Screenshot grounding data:
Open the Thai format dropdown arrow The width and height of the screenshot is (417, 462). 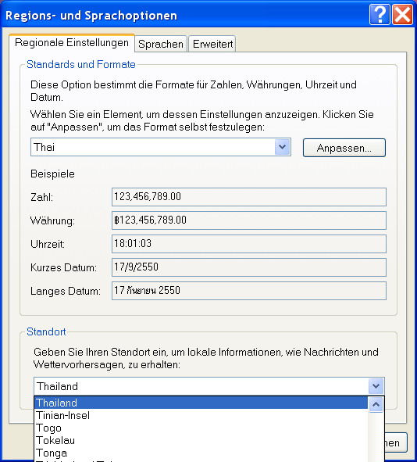(283, 147)
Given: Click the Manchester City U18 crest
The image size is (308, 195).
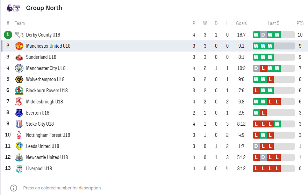Looking at the screenshot, I should 19,68.
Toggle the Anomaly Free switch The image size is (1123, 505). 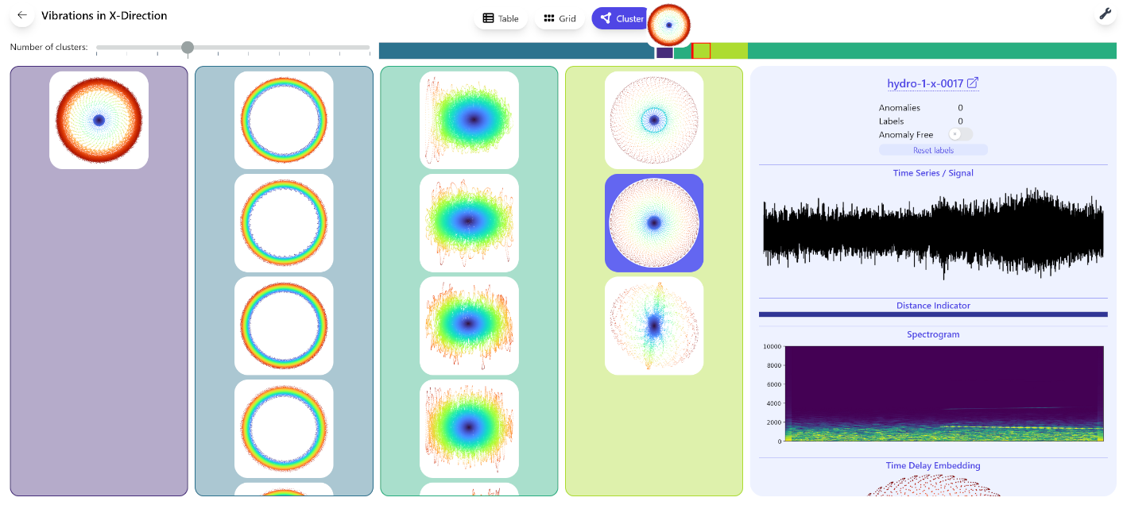click(x=960, y=135)
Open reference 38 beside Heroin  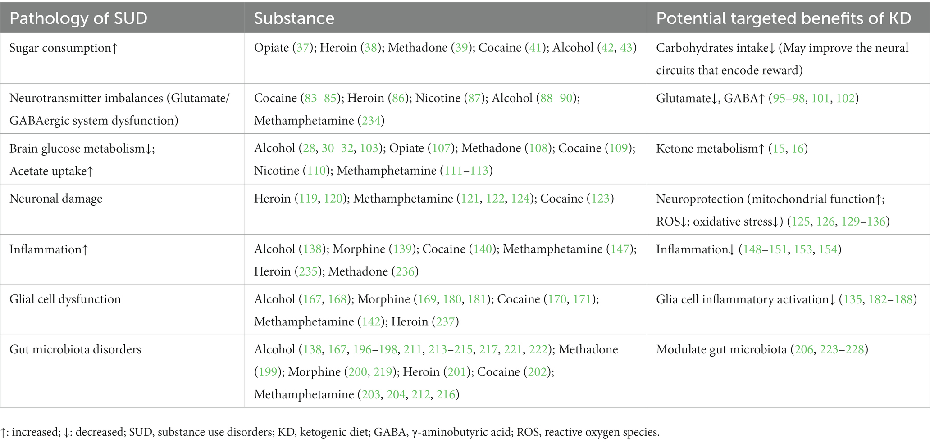pos(370,48)
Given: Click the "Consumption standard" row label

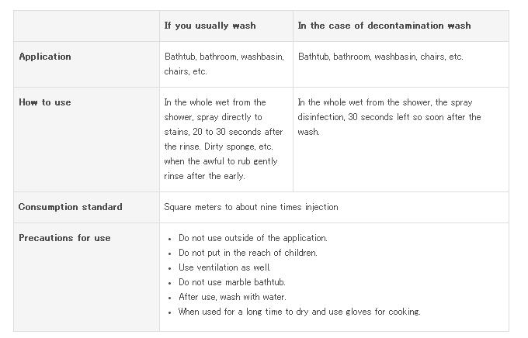Looking at the screenshot, I should (x=70, y=207).
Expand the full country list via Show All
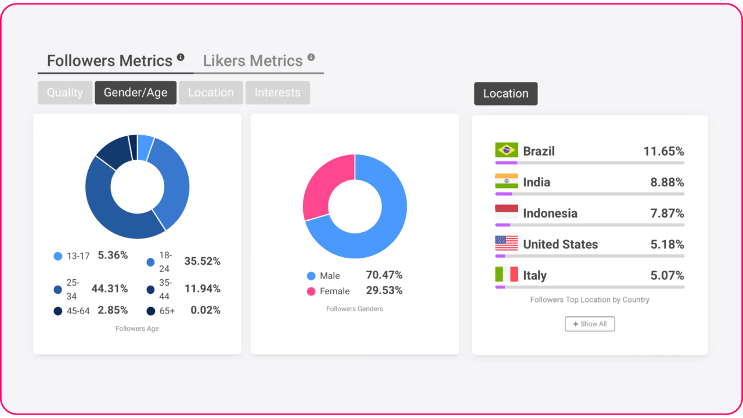Screen dimensions: 743x418 [x=590, y=324]
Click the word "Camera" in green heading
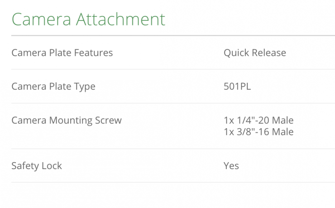The height and width of the screenshot is (208, 335). click(x=41, y=19)
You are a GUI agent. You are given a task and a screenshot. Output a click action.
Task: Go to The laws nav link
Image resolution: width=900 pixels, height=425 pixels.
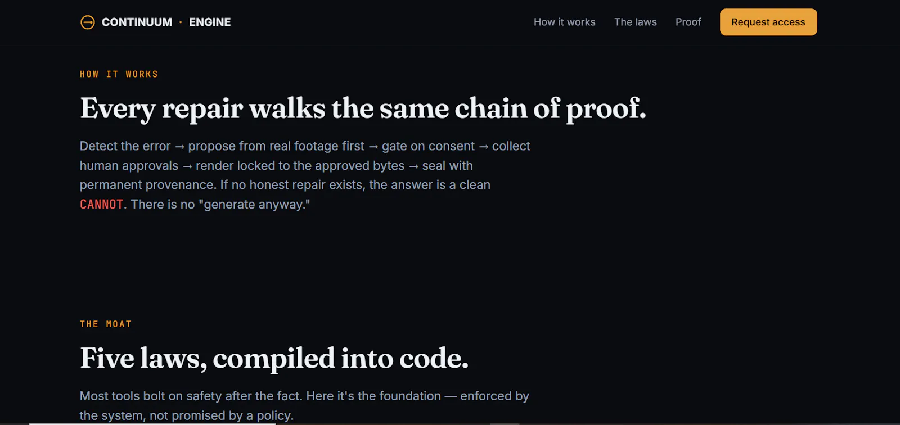point(635,22)
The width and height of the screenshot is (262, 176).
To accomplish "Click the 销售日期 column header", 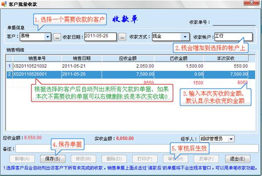I will point(82,58).
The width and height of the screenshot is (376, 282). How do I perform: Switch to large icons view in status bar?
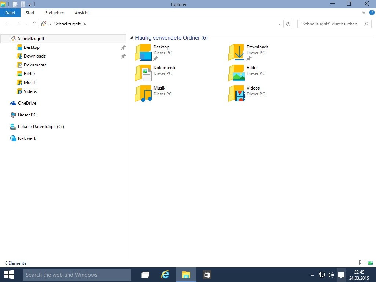pyautogui.click(x=370, y=263)
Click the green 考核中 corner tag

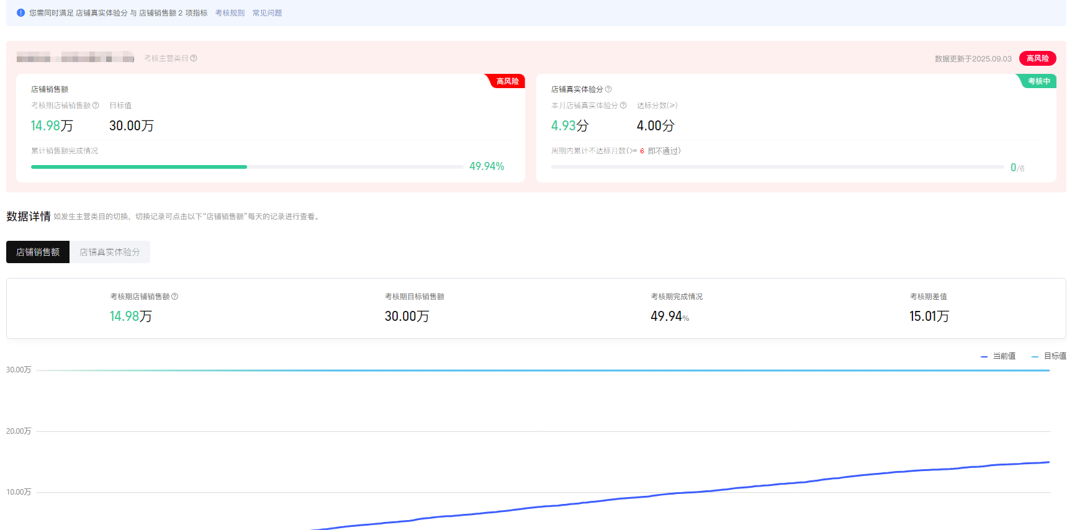(1038, 81)
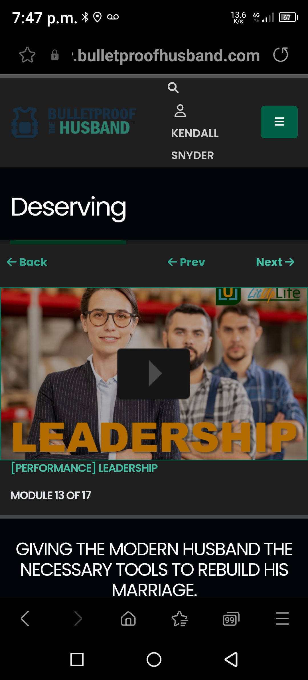
Task: Open the Kendall Snyder account icon
Action: click(180, 111)
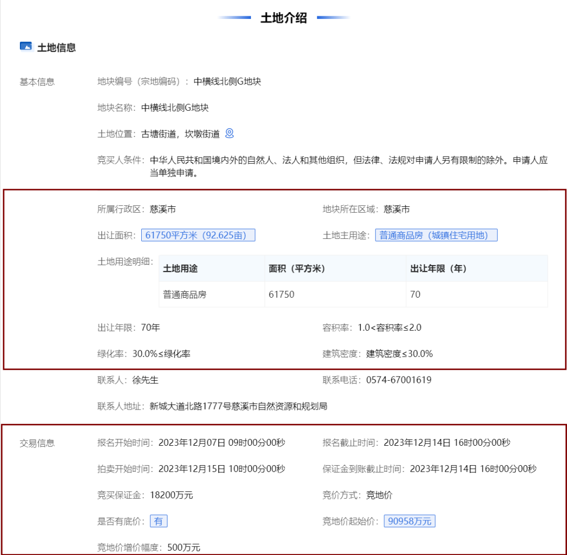Click the 土地用途 table column header
Image resolution: width=567 pixels, height=555 pixels.
(181, 268)
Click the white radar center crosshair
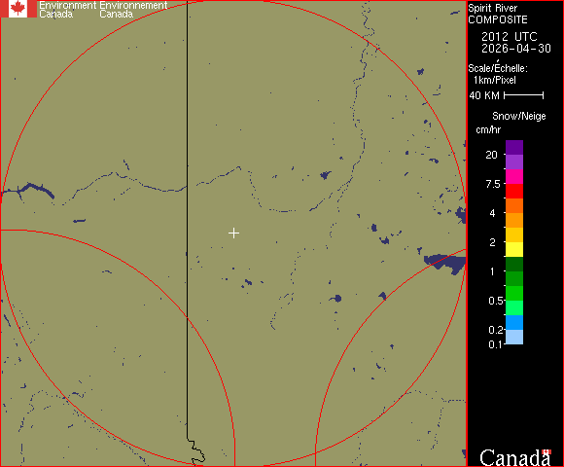 pyautogui.click(x=233, y=234)
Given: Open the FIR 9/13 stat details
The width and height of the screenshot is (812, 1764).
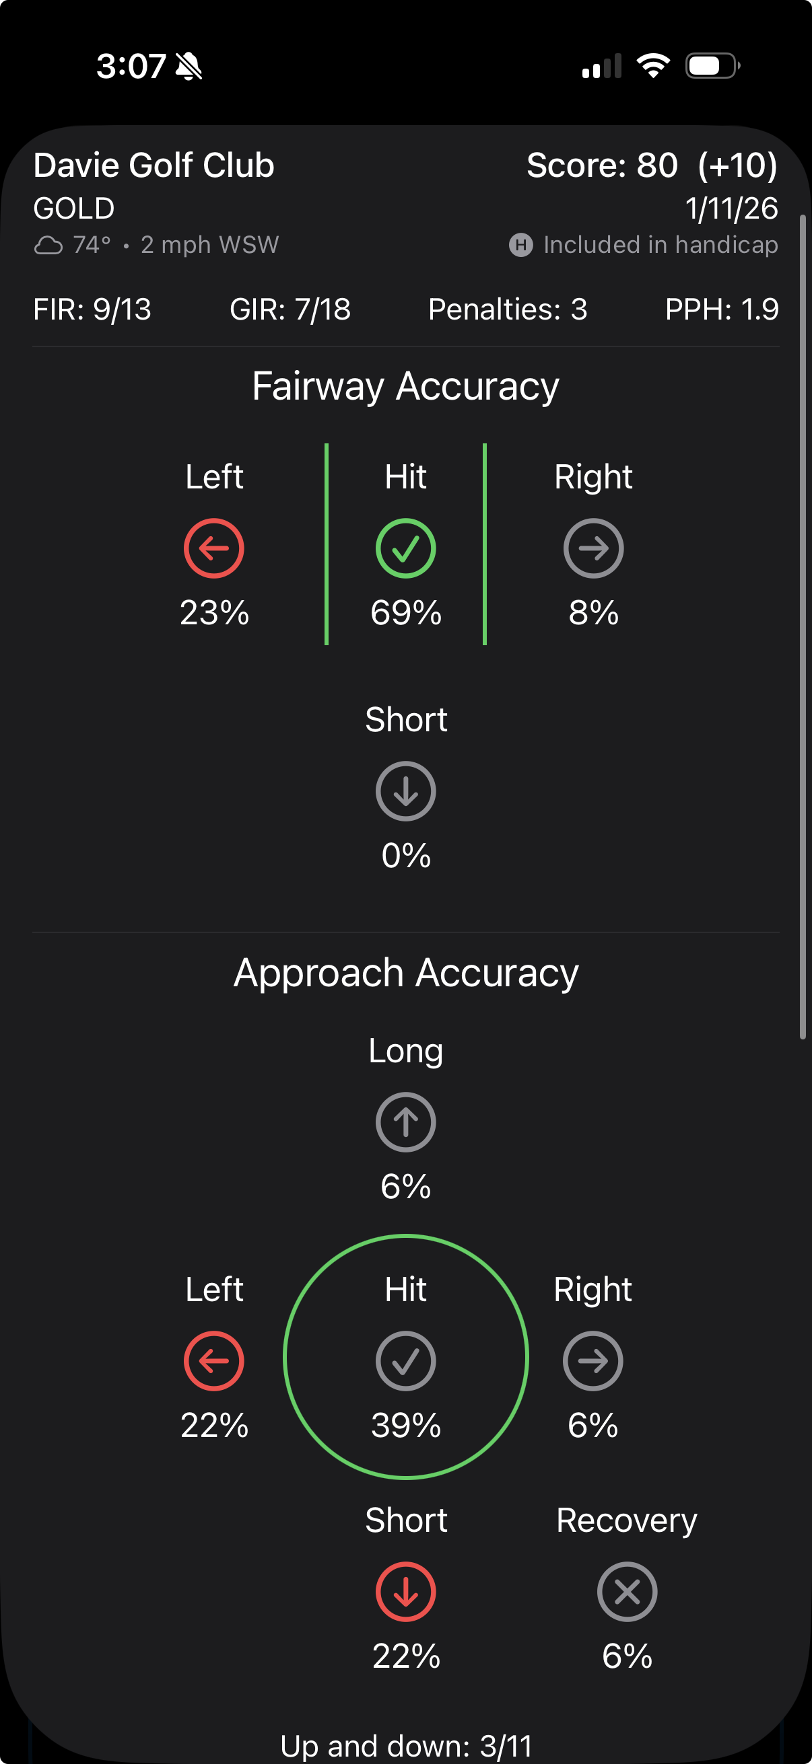Looking at the screenshot, I should click(x=92, y=310).
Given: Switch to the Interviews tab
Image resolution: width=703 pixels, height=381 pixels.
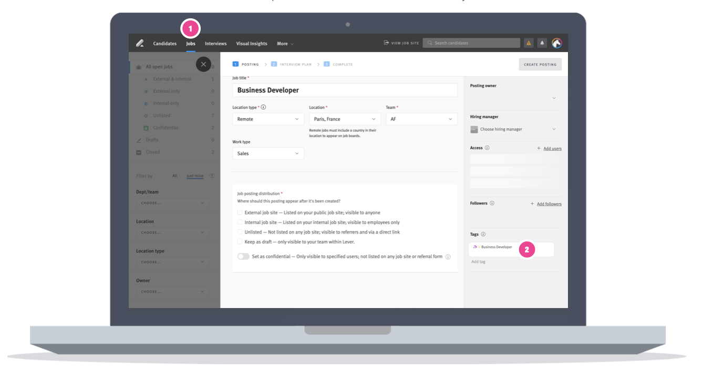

Work item: Using the entries above, repeat exactly the lines from the one with "Click the white radar center crosshair" to the one with "Given: Switch to the Interviews tab", both included, and leave the pictures behind.

Written reply:
Click the white radar center crosshair
 pyautogui.click(x=233, y=234)
Given: Open the FIR 9/13 stat details
The width and height of the screenshot is (812, 1764).
Looking at the screenshot, I should click(x=92, y=310).
Given: Switch to the Interviews tab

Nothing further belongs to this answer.